**Set problem**
According to the article on buying Aboriginal art, what does the association Art.Trade consist of?

**Excerpt to read**

□ □ □ □

Posted by Aboriginal Art Directory | 27.03.08
Jeremy Eccles examines the changing face of Aboriginal art.
There was a time when it seemed easy to answer the frequently asked question: What's the proper way to buy Aboriginal art?
I simply said go to a city gallery that's a member of Art.Trade, the association of galleries dealing specially in Indigenous art, and buy a painting you really like that's got a community art centre certificate of origin.
To be frank, that wasn't really ever the whole answer. Even as the only gallery association to attempt to do the right thing in Indigenous art, Art.Trade has had their ups and downs in persuading all the best galleries to join, and in the difficult task of checking out cases where their members have been accused of unethical conduct. Now Art.Trade and others have to grapple with a rapidly changing art market and increasing public demands for better ethics in dealing.
And the perfect paradigm of the Aboriginal art centre has always been threatened by the recurring forces of the art centre environment, the cruel pressures placed on art centre coordinators by the loss of corporate memory about gallery relationships each time a coordinator departed, by the presence of carpet-baggers prepared to deal directly and not always ethically with Aboriginal artists, and by the essential freedom accorded to an artist to walk out of his/her community, to operate freelance or sign up with a single dealer.
But it used to be a pretty good start.
The Stars of Aboriginal Art
These days, it's often the star who leaves their community in the latter case. Names like Tommy Watson (now with Agathon Galleries) and Dorothy Napangardi (Gallery Gondwana) spring to mind. The pressure on a star in a remote community of 100 or so people is immense - the widespread 'humbugging' for money, the sense that they are carrying other artists and being underpaid. It's a whole lot easier to live more anonymously in Alice or Cairns or on an outstation with chosen relatives. But it's not so easy to find the dealer who will care for such a distant artist constantly tempted to take minimum cash in hand rather than realise the real effect of inferior art and inferior payment on their career.
The impact of art dealers on art centres was explained by Mary Knights of Irrunytju Arts art centre when Tommy Watson's paintings turned up in other galleries: "it undermines the relationships developed between art centres and commercial galleries, which in turn undermines the stability of art centres".
Take the young artist Rosella Namok from the Lockhart River Art and Culture Centre on Cape York. She left Lockhart River when the first art coordinators she'd worked with set up shop in Cairns. Despite this, galleries like Hogarth Galleries in Sydney and Andrew Baker in Brisbane were happy to keep selling her popular paintings. Now Namok paints both ways - her ties to the elders in her community and the country itself as the source for her art were too strong to ignore.

□ □ □ □

Part of a data file
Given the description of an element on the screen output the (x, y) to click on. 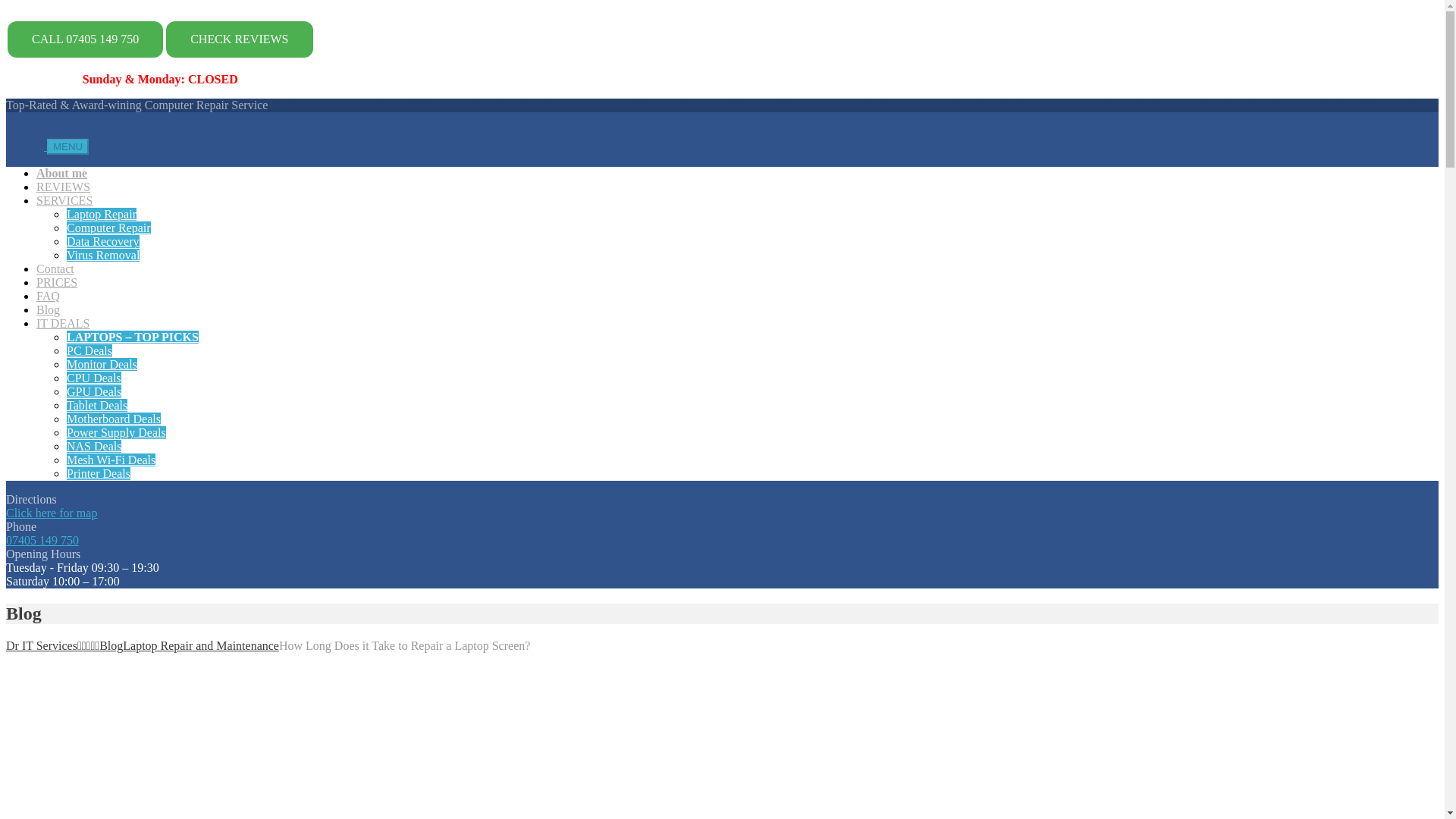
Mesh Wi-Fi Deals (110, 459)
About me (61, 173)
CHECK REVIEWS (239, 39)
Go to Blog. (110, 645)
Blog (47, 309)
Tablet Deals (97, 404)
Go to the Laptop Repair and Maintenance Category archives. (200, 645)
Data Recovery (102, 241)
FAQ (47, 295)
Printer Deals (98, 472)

□ □ □ □

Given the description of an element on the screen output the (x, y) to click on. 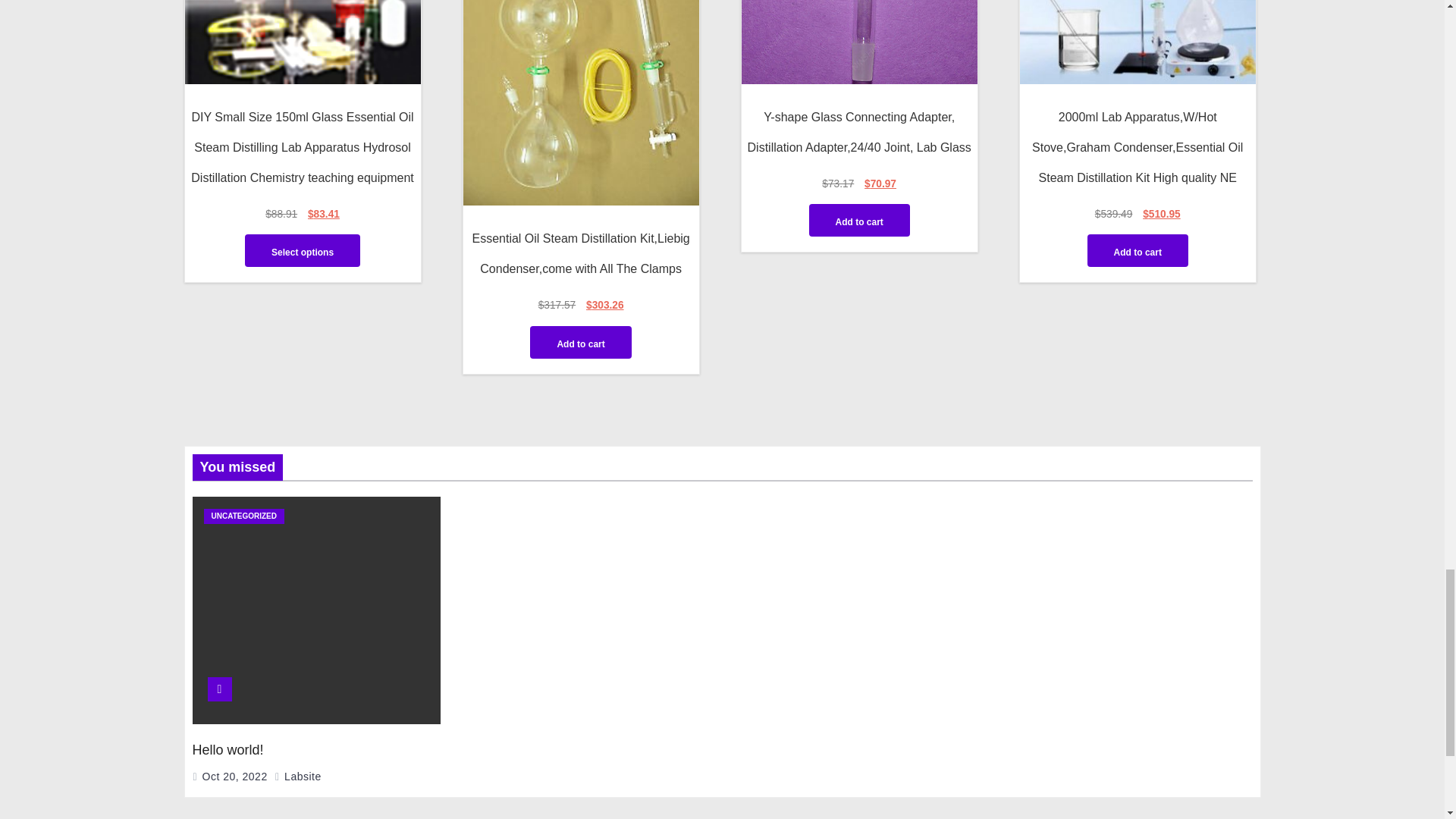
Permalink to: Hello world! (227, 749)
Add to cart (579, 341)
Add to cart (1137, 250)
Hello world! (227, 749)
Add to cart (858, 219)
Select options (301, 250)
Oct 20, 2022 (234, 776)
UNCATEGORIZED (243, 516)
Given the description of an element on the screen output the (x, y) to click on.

□ □ □ □

**Correct answer**
Galleries dealing specially in Indigenous art.